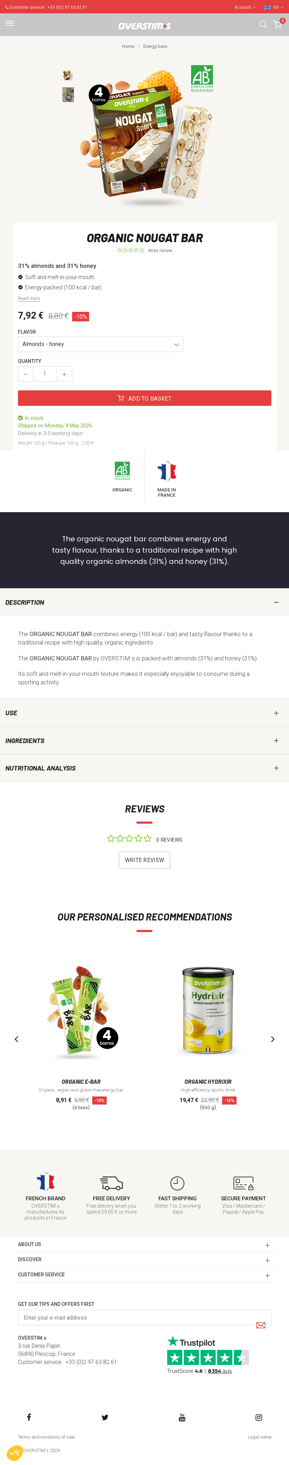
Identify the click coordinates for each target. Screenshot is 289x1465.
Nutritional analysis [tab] (40, 768)
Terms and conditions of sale (46, 1437)
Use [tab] (11, 713)
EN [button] (279, 7)
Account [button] (245, 7)
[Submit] (261, 1326)
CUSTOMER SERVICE (41, 1274)
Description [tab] (24, 602)
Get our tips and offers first (56, 1304)
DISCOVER (30, 1259)
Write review (160, 250)
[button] (263, 24)
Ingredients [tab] (24, 740)
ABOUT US (29, 1244)
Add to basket (144, 398)
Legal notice (259, 1437)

------------------------------------------------------------

--- Objective ---
Return the material above word for word, leaving out the picture.

--- Exercise output ---
Identify the click coordinates for each target. Screenshot is 289x1465.
Nutritional analysis [tab] (40, 768)
Terms and conditions of sale (46, 1437)
Use [tab] (11, 713)
EN [button] (279, 7)
Account [button] (245, 7)
[Submit] (261, 1326)
CUSTOMER SERVICE (41, 1274)
Description [tab] (24, 602)
Get our tips and offers first (56, 1304)
DISCOVER (30, 1259)
Write review (160, 250)
[button] (263, 24)
Ingredients [tab] (24, 740)
ABOUT US (29, 1244)
Add to basket (144, 398)
Legal notice (259, 1437)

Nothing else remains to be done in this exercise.